The case is bipartisan in that Larson is a Republican, but critics contend that McCombs, the developer, used cash donations to key Republican lawmakers from Texas to gain influence in Congress and in the Bush administration. The legislator from Mineral County who objected to the resolution, Rafael Gallegos, is a Democrat.

Two lawsuits are already pending on the project, and Jeff Berman of Colorado Wild, a watchdog group of national forests, predicts that a third lawsuit is likely. He told the Herald he expects the Forest Service will approve the 250-easement across the national forest. In turn, Colorado Wild will allege the environmental impact statement was improperly created.

Helicopter noise an issue

LAKE TAHOE, Calif. — The woof-woof-woof of helicopters bearing sightseers at Lake Tahoe is generating some on-the-ground growling. The Sierra Club and others say that the helicopters are getting to be too much for human ears and also a danger to eagles.

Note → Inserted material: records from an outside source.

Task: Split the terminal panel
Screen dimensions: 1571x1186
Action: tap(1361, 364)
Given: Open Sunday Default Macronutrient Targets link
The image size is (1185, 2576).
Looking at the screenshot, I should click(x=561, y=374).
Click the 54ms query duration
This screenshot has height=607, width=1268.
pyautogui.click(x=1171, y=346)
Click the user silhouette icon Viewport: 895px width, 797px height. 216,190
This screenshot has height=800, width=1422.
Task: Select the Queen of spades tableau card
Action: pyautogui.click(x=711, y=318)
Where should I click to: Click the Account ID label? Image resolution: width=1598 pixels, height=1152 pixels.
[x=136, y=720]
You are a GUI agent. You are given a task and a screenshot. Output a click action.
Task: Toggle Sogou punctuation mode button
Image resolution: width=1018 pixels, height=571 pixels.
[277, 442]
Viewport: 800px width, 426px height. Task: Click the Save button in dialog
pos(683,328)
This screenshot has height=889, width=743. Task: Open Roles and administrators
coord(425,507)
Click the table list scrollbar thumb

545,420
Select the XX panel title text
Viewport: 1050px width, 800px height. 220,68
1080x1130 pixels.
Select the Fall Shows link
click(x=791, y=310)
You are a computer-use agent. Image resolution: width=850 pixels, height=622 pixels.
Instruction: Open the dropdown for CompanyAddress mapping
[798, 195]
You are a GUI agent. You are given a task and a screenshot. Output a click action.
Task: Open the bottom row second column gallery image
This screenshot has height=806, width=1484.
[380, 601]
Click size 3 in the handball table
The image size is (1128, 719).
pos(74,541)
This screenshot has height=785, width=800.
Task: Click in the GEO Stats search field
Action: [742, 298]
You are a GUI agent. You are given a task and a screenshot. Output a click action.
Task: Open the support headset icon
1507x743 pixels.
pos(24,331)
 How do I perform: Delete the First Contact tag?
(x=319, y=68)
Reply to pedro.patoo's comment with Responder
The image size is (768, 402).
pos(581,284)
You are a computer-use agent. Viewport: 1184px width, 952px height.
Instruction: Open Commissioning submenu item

Commercial helicopter tours say that they avoid skimming over the lake, and hence pose no disturbance. They blame the complaints on a few bad eggs. But Jim Hildinger, a resident of South Lake Tahoe, says all the helicopters collectively add up to a disruption of the basin’s serenity, an instance of the few marring the vacations of the many.

The Tahoe Daily Tribune notes that while helicopters are now banned in the Grand Canyon, such a uniform ban would be impossible at Lake Tahoe, because private land is mixed with federal land.